What to produce
The goal is to restate all of the records below word for word.

START Recorded information

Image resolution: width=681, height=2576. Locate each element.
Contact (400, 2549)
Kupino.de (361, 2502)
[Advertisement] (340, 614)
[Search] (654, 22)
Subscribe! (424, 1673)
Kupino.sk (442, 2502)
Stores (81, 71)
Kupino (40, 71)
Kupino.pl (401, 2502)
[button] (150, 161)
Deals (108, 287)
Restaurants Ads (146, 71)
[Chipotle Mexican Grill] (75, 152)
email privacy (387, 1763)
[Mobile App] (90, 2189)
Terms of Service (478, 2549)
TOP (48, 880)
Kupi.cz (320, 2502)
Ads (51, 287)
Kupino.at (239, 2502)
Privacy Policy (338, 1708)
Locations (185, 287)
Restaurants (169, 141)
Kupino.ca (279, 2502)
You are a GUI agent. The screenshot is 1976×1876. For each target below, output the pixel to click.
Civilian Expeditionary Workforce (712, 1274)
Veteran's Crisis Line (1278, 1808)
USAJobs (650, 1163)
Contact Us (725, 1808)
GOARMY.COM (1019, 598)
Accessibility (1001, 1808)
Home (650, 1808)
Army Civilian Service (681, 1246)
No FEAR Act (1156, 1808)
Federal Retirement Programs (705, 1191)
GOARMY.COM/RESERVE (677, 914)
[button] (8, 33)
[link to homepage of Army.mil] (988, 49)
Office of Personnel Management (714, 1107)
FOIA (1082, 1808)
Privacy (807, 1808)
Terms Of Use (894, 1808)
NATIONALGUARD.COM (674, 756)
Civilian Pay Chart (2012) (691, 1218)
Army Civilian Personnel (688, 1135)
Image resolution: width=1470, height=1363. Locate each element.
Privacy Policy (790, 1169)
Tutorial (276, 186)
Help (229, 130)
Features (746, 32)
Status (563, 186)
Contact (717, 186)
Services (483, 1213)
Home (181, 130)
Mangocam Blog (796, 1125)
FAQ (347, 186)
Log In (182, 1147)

END Recorded information

Task answer
Image resolution: width=681, height=2576. Locate each element.
Contact (400, 2549)
Kupino.de (361, 2502)
[Advertisement] (340, 614)
[Search] (654, 22)
Subscribe! (424, 1673)
Kupino.sk (442, 2502)
Stores (81, 71)
Kupino (40, 71)
Kupino.pl (401, 2502)
[button] (150, 161)
Deals (108, 287)
Restaurants Ads (146, 71)
[Chipotle Mexican Grill] (75, 152)
email privacy (387, 1763)
[Mobile App] (90, 2189)
Terms of Service (478, 2549)
TOP (48, 880)
Kupi.cz (320, 2502)
Ads (51, 287)
Kupino.at (239, 2502)
Privacy Policy (338, 1708)
Locations (185, 287)
Restaurants (169, 141)
Kupino.ca (279, 2502)
You are a GUI agent. The screenshot is 1976×1876. For each target below, output the pixel to click.
Civilian Expeditionary Workforce (712, 1274)
Veteran's Crisis Line (1278, 1808)
USAJobs (650, 1163)
Contact Us (725, 1808)
GOARMY.COM (1019, 598)
Accessibility (1001, 1808)
Home (650, 1808)
Army Civilian Service (681, 1246)
No FEAR Act (1156, 1808)
Federal Retirement Programs (705, 1191)
GOARMY.COM/RESERVE (677, 914)
[button] (8, 33)
[link to homepage of Army.mil] (988, 49)
Office of Personnel Management (714, 1107)
FOIA (1082, 1808)
Privacy (807, 1808)
Terms Of Use (894, 1808)
NATIONALGUARD.COM (674, 756)
Civilian Pay Chart (2012) (691, 1218)
Army Civilian Personnel (688, 1135)
Image resolution: width=1470, height=1363. Locate each element.
Privacy Policy (790, 1169)
Tutorial (276, 186)
Help (229, 130)
Features (746, 32)
Status (563, 186)
Contact (717, 186)
Services (483, 1213)
Home (181, 130)
Mangocam Blog (796, 1125)
FAQ (347, 186)
Log In (182, 1147)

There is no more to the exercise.